- Birdseye Location of Birdseye within the State of Utah
- Coordinates: 39°55′28″N 111°32′59″W﻿ / ﻿39.92444°N 111.54972°W
- Country: United States
- State: Utah
- County: Utah
- Settled: 1885
- Named for: Birdseye marble
- Elevation: 5,430 ft (1,660 m)
- Time zone: UTC-5 (Mountain (MST))
- • Summer (DST): UTC-4 (MDT)
- ZIP code: 84629
- Area codes: 801 & 385
- GNIS feature ID: 1438817

= Birdseye, Utah =

Unincorporated community in Utah, U.S.

Birdseye is an unincorporated community in southeastern Utah County, Utah, United States.

Historical population
| Census | Pop. | Note | %± |
| 1900 | 150 |  | — |
| 1910 | 134 |  | −10.7% |
| 1920 | 50 |  | −62.7% |
| 1930 | 116 |  | 132.0% |
| 1940 | 90 |  | −22.4% |
| 1950 | 77 |  | −14.4% |
Source: U.S. Census Bureau

==Description==
The community is located on the back of the Wasatch Range, southeast of Loafer Mountain along U.S. Route 89 at the confluence of Bennie Creek and Thistle Creek.

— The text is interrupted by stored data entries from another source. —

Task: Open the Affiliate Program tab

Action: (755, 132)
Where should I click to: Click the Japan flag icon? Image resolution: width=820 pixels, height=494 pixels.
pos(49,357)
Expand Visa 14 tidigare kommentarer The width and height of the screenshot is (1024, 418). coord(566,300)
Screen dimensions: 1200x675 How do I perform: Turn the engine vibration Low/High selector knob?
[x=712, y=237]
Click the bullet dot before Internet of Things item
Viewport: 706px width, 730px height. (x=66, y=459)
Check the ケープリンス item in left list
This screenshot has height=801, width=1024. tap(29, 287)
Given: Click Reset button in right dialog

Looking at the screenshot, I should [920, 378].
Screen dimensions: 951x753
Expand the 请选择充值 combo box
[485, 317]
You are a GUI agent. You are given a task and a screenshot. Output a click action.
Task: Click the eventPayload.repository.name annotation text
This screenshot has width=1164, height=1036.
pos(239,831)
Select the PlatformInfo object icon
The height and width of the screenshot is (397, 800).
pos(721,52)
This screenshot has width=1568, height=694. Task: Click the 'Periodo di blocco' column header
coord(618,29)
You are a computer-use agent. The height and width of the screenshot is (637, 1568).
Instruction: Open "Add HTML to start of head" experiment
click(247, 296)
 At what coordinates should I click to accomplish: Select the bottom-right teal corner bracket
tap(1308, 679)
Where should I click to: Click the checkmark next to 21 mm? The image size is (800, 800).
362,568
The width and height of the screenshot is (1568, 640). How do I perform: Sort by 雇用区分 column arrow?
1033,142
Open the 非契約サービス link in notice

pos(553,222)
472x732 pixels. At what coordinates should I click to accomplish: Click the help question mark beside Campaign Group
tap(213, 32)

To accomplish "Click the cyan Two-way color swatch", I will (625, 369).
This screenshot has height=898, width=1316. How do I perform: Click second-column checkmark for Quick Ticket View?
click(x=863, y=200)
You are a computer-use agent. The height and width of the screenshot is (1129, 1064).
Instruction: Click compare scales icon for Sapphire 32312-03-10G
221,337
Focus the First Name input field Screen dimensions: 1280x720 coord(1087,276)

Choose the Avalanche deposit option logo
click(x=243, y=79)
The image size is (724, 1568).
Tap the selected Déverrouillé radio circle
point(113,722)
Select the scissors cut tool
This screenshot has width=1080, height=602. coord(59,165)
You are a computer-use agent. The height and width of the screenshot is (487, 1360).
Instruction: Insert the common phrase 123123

Birdseye was settled in 1885 and originally named Summit Basin and later Clinton. The present name "Birdseye" was chosen because of the nearby birdseye marble located in the quarries near Indianola.

==Notable person==
- Shawn Nelson - Born in Birdseye, he was a plumber and U.S. Army veteran who stole an M60A3 Patton tank from a U.S. National Guard armory in San Diego, California and went on a rampage on May 17, 1995.